It is a good sign to me that the memory (at least in flynn's case) is eventually returned to the system, as that suggests the memory is not leaked. Also, when I tested some scenarios with valgrind some months back, I did not find any leaks.

Actions #9

Updated by gstrauss 17 days ago

  • Category set to core

BTW, the chunk size defaults to 8k and is configurable with server.chunkqueue-chunk-sz = 8192. Minimum size is 1024, and server.chunkqueue-chunk-sz is rounded up to the closest power of 2.

Actions #10

Updated by flynn 16 days ago

I started a test with libjemalloc as allocator and some days later I'll test different values of server.chunkqueue-chunk-sz ...

Actions #11

Updated by gstrauss 16 days ago

Another thought occurred to me. In lighttpd 1.4.59, HTTP/2 is enabled by default in lighttpd.

Starting in lighttpd 1.4.56, lighttpd keeps a pool of struct request_st (and associated buffers), which are used by HTTP/2 connections, one for each stream. The size of this pool can grow to server.max-connections. Now, each HTTP/2 connection can have up to 8 simultaneous streams (hard-coded limit in lighttpd), and additional request_st allocated are freed immediately upon release.

Depending on the access patterns that your server sees, and on whether the streams are handled quickly or have a long lifetime, you might want to reduce server.max-connections, but not so much that you unnecessarily delay lighttpd from answering bursts of connections. Of course, this tuning is necessary only on small, memory restricted servers, which are likely resource-constrained in other ways, too. On larger servers, 30M lighttpd memory use for a very busy server is unlikely to be an issue.

● Material for the task:
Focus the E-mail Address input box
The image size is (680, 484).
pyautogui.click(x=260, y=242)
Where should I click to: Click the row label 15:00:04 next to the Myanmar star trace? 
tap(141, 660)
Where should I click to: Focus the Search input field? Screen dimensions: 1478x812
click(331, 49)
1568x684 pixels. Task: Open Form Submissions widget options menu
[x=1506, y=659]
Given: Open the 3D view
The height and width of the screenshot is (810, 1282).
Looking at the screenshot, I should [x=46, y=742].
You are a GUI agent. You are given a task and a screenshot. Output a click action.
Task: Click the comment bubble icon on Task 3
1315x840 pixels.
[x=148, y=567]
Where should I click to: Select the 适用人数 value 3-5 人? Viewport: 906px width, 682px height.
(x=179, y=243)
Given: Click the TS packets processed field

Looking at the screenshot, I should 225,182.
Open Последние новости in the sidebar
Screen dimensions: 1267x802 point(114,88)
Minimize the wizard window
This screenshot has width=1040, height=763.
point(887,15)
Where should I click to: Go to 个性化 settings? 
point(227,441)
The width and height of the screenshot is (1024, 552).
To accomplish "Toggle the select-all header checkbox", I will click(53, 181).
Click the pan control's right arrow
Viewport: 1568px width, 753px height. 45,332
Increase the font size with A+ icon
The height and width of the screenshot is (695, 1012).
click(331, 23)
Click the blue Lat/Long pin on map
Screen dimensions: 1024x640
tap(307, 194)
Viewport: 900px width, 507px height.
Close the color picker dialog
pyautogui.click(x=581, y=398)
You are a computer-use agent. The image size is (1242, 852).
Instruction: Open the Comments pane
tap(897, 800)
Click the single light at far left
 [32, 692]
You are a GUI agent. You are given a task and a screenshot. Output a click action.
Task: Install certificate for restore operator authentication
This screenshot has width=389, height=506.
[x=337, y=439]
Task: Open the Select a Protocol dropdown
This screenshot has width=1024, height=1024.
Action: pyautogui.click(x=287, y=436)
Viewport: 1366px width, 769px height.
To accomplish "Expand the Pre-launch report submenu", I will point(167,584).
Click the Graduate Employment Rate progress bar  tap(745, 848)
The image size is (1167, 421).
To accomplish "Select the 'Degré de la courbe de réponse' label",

● Jobs:
1/ Render the part of the listing that opens with its first line and closes with the line containing "[x=148, y=567]" as a Markdown table with the columns Row and Line, leaving out any blank lines.
2/ Write the next part of the lighttpd memory discussion, picking up after its last sentence.

● Task-by-task outputs:
1/
| Row | Line |
|---|---|
| 1 | Focus the E-mail Address input box |
| 2 | The image size is (680, 484). |
| 3 | pyautogui.click(x=260, y=242) |
| 4 | Where should I click to: Click the row label 15:00:04 next to the Myanmar star trace?  |
| 5 | tap(141, 660) |
| 6 | Where should I click to: Focus the Search input field? Screen dimensions: 1478x812 |
| 7 | click(331, 49) |
| 8 | 1568x684 pixels. Task: Open Form Submissions widget options menu |
| 9 | [x=1506, y=659] |
| 10 | Given: Open the 3D view |
| 11 | The height and width of the screenshot is (810, 1282). |
| 12 | Looking at the screenshot, I should [x=46, y=742]. |
| 13 | You are a GUI agent. You are given a task and a screenshot. Output a click action. |
| 14 | Task: Click the comment bubble icon on Task 3 |
| 15 | 1315x840 pixels. |
| 16 | [x=148, y=567] |

2/
If it turns out that the request_st allocations -- which occur at runtime during bursty activity and then are saved to the request pool -- are causing excessive fragmentation and preventing release of other memory, then I can consider pre-allocating the request pool at startup, up to server.max-connections. Doing so would increase lighttpd's initial memory footprint for the base case (everyone), so I am leaning against this unless the data proves that it would make a drastic difference. That said, the initial graph provided by flynn suggests that this is not the case, since the memory is eventually released (which does not currently happen with the request pool until server shutdown or restart). Another option would be to periodically clear the request pool, as is currently done every 64 seconds with the chunk queue. Since ZivHung reported this increased memory use with HTTP/2 enabled in lighttpd, I might consider tweaking the lighttpd reqpool behavior if the data supports doing so.

BTW, if not specified, server.max-connections is 1/3 server.max-fds. If not specified, server.max-fds is currently 4096, making the default server.max-connections 1365.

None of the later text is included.